E como um flash algo surgiu na mente dela. E como não tinha pensado nisso antes? Era tão obvio. Então a menina se levantou, correndo até a sala precisa, ele sempre estava por lá mesmo. E quando ela entrou, viu duas coisas da qual havia deduzido. Um: ele estava realmente lá. Dois: estava com uma garota. E sem dizer nada, Rose deu as costas e saiu de lá, bufando como um búfalo irritado.
[...]
O garoto havia sido arrastado sala precisa a dentro. Nem sabia o que a menina queria, mas ela se dizia desesperada. Mas vindo de Julie, isso era normal, sempre estava desesperada por qualquer coisa. Do tipo: “Minha unha quebrou! Meu mundo acabou.” Aquela garota era impossível.
_ Fala logo, Julie. – Scorpius disse rolando os olhos – O que é tão importante para me tirar dos jardins, onde estava tão bom?
_ Eu sou tão feia assim? – a voz da menina enjoou o garoto, ela era tão fina que ele não aguentava –
_ Esse é seu grande problema? – o loiro riu da garota –
_ Antigamente, Malfoyzinho, você morria de amores por mim. Agora você nem me olha mais. – ela choramingou –
_ Vem cá, quero te falar uma coisa seria. – o garoto segurou o rosto dela delicadamente e olhou fundo nos olhos da garota – Eu nunca morri de amores por você, ok? Eu só ficava com você porque, como dizer isso sem magoar? Porque você é uma vadia fácil.
Quando Malfoy soltou do rosto dela, ele achou – por um minuto – que ela ia sair chorando e gritando, mas o que Julie fez o surpreendeu ainda mais. Ela pulou sobre ele e o beijou. E como qualquer homem, Scorpius se aproveitou da situação.
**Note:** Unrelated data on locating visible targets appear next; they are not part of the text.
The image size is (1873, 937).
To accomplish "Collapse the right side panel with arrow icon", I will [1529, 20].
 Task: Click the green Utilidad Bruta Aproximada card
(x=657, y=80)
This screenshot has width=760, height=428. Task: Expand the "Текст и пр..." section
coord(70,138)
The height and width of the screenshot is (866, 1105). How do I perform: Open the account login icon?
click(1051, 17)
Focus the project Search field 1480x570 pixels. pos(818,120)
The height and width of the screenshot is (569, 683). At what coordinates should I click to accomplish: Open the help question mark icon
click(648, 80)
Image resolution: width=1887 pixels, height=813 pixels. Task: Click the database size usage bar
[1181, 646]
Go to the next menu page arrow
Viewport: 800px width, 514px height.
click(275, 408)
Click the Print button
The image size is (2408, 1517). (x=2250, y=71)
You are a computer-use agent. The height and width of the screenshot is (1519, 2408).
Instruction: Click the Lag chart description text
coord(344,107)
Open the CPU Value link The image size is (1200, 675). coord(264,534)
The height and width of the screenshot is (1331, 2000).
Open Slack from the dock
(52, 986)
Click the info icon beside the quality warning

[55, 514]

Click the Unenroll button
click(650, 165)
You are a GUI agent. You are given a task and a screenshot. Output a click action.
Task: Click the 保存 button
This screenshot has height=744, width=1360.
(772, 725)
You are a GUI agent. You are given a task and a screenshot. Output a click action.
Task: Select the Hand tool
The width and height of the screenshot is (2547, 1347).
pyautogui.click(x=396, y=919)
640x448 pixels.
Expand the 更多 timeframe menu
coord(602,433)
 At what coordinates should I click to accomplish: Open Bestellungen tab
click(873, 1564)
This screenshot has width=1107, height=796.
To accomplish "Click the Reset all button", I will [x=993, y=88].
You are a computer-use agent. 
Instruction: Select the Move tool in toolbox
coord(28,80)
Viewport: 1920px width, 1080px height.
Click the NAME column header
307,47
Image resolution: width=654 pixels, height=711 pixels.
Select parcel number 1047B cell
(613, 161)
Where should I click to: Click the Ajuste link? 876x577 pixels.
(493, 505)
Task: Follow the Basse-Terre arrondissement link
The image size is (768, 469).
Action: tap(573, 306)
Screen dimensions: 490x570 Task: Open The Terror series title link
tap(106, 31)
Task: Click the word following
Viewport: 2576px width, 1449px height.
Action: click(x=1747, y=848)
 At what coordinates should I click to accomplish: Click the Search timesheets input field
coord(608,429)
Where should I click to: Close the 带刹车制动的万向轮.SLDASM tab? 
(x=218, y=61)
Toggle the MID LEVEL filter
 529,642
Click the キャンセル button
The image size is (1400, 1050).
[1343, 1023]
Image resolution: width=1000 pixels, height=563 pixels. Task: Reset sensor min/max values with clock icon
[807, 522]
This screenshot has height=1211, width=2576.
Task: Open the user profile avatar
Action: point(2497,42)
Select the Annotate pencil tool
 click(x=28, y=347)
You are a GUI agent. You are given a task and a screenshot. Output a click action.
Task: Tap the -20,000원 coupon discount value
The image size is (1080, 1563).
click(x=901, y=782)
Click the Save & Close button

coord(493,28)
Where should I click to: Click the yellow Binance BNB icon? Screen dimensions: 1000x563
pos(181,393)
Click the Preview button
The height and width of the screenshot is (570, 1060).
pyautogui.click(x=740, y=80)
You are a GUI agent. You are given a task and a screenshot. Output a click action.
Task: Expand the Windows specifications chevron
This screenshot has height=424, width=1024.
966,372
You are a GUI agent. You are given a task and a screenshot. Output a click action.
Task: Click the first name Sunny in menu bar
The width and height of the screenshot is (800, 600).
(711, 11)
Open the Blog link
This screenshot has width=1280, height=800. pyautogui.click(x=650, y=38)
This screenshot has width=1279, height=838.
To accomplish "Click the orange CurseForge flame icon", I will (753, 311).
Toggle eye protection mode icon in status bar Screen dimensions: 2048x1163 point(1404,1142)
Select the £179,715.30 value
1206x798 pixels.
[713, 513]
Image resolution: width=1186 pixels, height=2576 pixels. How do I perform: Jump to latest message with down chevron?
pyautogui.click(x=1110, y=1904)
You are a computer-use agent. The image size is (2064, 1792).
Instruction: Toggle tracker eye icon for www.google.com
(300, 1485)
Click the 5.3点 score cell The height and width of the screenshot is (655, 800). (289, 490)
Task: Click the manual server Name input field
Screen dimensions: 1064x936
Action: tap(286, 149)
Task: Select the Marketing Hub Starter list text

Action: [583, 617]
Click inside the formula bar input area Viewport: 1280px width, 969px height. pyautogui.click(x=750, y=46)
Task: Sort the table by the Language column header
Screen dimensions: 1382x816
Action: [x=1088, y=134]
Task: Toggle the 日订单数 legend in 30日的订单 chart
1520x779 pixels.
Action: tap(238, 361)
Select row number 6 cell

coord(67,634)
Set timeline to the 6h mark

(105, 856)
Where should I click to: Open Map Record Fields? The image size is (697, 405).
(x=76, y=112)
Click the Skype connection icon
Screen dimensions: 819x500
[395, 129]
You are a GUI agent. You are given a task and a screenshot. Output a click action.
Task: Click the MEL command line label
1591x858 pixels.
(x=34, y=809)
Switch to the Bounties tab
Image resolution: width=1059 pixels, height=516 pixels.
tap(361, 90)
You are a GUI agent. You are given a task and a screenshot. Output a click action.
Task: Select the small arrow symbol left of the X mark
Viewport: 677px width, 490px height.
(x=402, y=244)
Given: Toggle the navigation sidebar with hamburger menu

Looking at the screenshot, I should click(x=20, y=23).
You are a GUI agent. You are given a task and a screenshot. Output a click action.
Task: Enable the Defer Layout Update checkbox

Mas ele a soltou assim que ouviu alguém bufando, e então olhou para a porta e viu apenas uma curta saia e um longo cabelo ruivo rasgando o vento porta a fora. Então como qualquer homem apaixonado ele fez a única coisa que poderia, correu atrás dela.
“Como eu posso ser tão idiota e tão azarado?” – Malfoy pensava histericamente enquanto tentava achar a ruiva. Mas ela sumiu na multidão, e olha que era difícil, com toda a atitude e roupas curtas. –
_ Hugo, Hugo. – Scorpius gritou ao ver o ruivo subindo as escadas –
_ Hey lesado. – Lily que estava próximo ao primo retrucou –
_ Ruivinha deixa eu falar com seu namorado?
_ Hugo não é meu namorado. – Lily saiu batendo os pés –
_ Ela me ama. – Hugo disse rindo – E ai, o que foi?
_ Viu sua irmã?
_ Vi, ela saiu parecendo a mamãe quando o papai faz merda. – Hugo riu – Gritou para Lily algo como: “Obrigada pelo conselho inútil!” – Hugo fez uma imitação falha da voz da irmã e riu — e saiu.
_ Tá, obrigado amigão. – Scorpius bateu nas costas de Hugo e saiu pelo caminho que Hugo indicou –
O céu havia escurecido muito desde que ele havia entrado, e um temporal se aproximava do castelo, e isso explicava porque geral entrou. Então naquela imensidão verde que eram os jardins ele viu uma única alma. Então ele seguiu a ruiva até ela parar.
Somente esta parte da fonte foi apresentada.